Search code examples
javaregexsplitcapturing-group

Capturing groups and Pattern split method in regular expression


How can I understand the output of the below code? The code's first four print statements are about the Capturing Groups in Regular Expression in Java and the rest of the code is about the Pattern split method. I referred a few documents to perceive the code's output (shown in the pic) but could not figured it out how exactly it's working and showing this output.

Java Code

    import java.util.*;
    import java.util.regex.*;
    import java.lang.*;
    import java.io.*;

    /* Name of the class has to be "Main" only if the class is public. */
    public class Codechef
    {
        public static void main(String[] args) {
            //Capturing Group in Regular Expression
            System.out.println(Pattern.matches("(\\w\\d)\\1", "a2a2")); //true
            System.out.println(Pattern.matches("(\\w\\d)\\1", "a2b2")); //false
            System.out.println(Pattern.matches("(AB)(B\\d)\\2\\1", "ABB2B2AB")); //true
            System.out.println(Pattern.matches("(AB)(B\\d)\\2\\1", "ABB2B3AB")); //false
            // using pattern split method
            Pattern pattern = Pattern.compile("\\W");
            String[] words = pattern.split("one@two#three:four$five");
            System.out.println(words);
            for (String s : words) {
                System.out.println("Split using Pattern.split(): " + s);
            }

        }
    }

Results

enter image description here

Edit-1

Queries

  • If I talk about Capturing Groups, I cannot figure out what’s use of ‘\1’ or ‘\2’ here? How these are evaluating to true or false.
  • If I talk about Pattern split method, I wish to know how the string split is happening. How does this split method work differently than a normal string split method?

Solution

  • The first console print lines...

    System.out.println(Pattern.matches("(\\w\\d)\\1", "a2a2")); //true
    System.out.println(Pattern.matches("(\\w\\d)\\1", "a2b2")); //false
    System.out.println(Pattern.matches("(AB)(B\\d)\\2\\1", "ABB2B2AB")); //true
    System.out.println(Pattern.matches("(AB)(B\\d)\\2\\1", "ABB2B3AB")); //false
    

    utilizes the matches() method which always returns a boolean (true or false). This method is mostly used for String validation of one sort or another. Taking the first and second example regular expressions which both are: "(\\w\\d)\\1" and then work that expression against the two supplied strings ("a2a2" and "a2b2") though the matches() method as they have done you will definitely be returned a boolean true and a false in that order.

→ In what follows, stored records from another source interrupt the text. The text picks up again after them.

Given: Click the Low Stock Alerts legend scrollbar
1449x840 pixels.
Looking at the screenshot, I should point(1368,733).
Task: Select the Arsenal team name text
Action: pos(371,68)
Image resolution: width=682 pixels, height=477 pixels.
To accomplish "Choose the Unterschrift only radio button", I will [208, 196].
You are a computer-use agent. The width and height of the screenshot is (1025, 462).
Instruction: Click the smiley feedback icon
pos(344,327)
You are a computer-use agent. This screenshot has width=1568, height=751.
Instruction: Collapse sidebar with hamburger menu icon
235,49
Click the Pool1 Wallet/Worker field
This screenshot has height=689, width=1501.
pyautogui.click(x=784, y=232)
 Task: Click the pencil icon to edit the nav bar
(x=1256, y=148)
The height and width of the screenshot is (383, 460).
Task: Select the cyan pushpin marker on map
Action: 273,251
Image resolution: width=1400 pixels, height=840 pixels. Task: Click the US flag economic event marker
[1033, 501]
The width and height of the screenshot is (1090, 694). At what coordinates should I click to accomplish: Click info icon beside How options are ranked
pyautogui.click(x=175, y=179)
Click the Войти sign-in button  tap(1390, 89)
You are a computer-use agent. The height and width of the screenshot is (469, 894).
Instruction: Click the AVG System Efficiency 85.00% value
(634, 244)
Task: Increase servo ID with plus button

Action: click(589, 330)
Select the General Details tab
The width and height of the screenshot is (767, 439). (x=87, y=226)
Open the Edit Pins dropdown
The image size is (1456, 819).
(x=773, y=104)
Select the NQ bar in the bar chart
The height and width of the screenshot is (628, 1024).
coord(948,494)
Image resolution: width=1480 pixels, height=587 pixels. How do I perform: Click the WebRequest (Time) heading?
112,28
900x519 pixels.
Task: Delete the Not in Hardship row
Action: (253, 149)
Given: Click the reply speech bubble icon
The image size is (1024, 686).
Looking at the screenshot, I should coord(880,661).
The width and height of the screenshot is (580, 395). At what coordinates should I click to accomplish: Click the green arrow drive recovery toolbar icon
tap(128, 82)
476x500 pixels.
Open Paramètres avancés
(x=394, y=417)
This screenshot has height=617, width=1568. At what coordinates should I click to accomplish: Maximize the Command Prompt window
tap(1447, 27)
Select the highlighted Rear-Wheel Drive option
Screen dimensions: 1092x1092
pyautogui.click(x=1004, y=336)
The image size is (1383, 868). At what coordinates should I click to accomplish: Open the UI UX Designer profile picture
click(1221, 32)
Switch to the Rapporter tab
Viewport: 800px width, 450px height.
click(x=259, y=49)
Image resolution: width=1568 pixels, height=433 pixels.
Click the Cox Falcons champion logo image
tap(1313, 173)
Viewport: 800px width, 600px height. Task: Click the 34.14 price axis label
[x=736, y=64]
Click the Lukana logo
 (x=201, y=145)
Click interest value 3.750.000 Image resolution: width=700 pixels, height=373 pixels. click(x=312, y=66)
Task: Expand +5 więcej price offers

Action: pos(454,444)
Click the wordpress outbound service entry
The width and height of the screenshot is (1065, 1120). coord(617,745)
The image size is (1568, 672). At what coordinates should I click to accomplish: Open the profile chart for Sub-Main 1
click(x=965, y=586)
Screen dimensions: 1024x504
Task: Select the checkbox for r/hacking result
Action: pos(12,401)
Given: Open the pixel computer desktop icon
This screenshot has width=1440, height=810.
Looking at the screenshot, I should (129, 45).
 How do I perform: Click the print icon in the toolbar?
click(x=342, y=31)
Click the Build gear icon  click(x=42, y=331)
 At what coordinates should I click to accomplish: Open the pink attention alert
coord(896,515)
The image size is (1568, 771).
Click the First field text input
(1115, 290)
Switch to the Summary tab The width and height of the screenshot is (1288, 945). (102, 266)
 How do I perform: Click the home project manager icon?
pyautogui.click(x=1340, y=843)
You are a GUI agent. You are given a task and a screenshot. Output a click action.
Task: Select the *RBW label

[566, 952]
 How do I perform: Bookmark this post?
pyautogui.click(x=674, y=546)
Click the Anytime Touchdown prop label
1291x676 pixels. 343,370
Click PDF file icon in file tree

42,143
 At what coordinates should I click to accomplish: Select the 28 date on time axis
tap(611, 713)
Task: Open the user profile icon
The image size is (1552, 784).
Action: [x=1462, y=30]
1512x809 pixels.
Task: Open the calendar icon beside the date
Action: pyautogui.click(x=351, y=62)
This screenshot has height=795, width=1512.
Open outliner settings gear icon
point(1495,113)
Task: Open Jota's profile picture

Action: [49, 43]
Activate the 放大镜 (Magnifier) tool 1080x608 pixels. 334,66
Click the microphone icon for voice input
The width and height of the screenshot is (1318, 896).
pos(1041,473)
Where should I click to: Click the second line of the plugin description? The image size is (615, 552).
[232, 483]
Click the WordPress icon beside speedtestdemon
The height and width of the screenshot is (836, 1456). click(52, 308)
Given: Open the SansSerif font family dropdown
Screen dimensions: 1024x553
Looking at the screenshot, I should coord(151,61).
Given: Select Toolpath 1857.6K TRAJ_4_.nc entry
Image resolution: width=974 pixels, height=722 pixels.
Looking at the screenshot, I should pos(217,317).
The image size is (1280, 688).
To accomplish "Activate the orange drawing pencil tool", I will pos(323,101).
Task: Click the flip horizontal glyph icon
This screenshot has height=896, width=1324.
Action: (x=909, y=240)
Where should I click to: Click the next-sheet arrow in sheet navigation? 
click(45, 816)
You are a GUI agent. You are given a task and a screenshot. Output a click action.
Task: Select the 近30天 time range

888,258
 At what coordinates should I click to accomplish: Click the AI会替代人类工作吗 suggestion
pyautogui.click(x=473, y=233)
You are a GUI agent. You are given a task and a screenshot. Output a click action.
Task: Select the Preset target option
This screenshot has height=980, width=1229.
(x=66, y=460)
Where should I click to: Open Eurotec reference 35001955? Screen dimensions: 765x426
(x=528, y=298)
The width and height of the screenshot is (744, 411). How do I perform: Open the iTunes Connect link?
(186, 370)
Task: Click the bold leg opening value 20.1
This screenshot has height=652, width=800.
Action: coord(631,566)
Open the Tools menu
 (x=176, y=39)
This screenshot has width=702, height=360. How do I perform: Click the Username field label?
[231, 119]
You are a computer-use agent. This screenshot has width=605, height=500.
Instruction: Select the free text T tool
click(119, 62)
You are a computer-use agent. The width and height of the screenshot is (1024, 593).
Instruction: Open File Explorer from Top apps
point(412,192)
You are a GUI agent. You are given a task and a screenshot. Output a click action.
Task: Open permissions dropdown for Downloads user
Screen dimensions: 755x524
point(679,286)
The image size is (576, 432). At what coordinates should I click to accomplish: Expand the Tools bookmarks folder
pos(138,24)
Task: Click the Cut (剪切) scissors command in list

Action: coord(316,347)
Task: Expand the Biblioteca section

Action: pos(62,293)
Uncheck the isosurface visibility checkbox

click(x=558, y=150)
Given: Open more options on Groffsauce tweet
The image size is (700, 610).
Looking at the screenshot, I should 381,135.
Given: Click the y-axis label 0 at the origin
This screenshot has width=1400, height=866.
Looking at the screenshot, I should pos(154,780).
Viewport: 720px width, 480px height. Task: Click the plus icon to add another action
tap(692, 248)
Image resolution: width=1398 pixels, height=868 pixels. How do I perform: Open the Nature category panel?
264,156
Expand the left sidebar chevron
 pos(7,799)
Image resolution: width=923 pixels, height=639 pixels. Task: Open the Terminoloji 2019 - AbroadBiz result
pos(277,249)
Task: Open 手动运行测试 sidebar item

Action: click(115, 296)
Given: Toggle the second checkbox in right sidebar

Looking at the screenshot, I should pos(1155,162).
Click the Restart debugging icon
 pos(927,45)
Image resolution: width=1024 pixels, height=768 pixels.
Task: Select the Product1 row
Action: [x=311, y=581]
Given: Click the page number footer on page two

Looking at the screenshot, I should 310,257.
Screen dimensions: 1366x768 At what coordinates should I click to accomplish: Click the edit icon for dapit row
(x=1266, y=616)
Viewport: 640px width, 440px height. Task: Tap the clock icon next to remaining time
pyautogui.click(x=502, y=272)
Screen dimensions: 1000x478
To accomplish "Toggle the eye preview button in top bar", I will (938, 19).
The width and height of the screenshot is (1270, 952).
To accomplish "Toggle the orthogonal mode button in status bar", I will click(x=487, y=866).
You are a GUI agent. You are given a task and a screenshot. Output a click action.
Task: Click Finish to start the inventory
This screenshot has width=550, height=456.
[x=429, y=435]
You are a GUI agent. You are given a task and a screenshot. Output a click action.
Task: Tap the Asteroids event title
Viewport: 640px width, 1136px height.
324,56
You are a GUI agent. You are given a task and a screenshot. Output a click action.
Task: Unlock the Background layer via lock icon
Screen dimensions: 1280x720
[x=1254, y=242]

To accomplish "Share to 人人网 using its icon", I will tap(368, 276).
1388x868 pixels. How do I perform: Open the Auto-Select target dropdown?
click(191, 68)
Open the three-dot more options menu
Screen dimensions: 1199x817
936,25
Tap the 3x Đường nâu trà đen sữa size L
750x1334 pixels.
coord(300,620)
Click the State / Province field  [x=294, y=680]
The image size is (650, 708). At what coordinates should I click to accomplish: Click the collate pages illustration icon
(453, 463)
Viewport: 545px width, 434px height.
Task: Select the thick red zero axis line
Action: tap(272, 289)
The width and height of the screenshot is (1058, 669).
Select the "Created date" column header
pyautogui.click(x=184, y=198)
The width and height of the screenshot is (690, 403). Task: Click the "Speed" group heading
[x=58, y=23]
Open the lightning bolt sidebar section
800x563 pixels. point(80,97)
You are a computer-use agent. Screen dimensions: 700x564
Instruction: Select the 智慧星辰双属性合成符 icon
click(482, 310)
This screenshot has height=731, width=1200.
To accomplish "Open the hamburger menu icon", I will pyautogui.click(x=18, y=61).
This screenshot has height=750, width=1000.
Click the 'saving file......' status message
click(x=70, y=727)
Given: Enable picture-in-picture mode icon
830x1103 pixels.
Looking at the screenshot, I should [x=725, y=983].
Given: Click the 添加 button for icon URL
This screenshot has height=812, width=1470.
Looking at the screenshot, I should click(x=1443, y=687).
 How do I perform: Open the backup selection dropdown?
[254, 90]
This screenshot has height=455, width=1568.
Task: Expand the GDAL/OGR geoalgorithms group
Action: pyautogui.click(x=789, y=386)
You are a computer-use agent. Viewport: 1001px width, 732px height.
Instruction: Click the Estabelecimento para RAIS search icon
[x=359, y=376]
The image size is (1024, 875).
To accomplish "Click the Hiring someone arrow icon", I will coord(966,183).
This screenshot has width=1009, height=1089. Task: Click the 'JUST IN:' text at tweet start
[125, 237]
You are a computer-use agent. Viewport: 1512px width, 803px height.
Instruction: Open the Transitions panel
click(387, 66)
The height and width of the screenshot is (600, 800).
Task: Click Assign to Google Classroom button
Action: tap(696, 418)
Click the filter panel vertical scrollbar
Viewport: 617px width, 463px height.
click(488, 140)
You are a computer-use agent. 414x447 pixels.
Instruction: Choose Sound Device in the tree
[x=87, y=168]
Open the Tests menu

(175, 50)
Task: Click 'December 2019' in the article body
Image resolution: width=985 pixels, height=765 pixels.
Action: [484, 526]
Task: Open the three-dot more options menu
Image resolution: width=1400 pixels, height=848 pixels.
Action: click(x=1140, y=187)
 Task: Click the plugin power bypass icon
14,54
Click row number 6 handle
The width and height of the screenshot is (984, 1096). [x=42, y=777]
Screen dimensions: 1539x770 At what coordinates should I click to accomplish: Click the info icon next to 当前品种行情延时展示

    The real key here is knowing what that particular Regular Expression is suppose to validate. The expression above is only working against 1 Capturing Group which is denoted by the parentheses. The \\w is used for matching any single word character which is equal to a-z or A-Z or 0-9 and _ (the underscore character). The \\d is used for matching a single digit equal to any number from 0 to 9.

    Note: In reality the expression Meta characters are written as \w and \d but because the Escape Character (\) in Java Strings need to be escaped you have to add an additional Escape Character.

    The \1 is used to see if there is a single match of the same text as most recently matched by the 1st capturing group. Since there is only one capturing group specified you can only use a value of 1 here. Well, that's not entirely true, you could use the value of 0 here but then your not looking for a match in any capturing group which eliminates the purpose here. Any other value greater than 1 would create a expression exception since you have only 1 Capturing Group.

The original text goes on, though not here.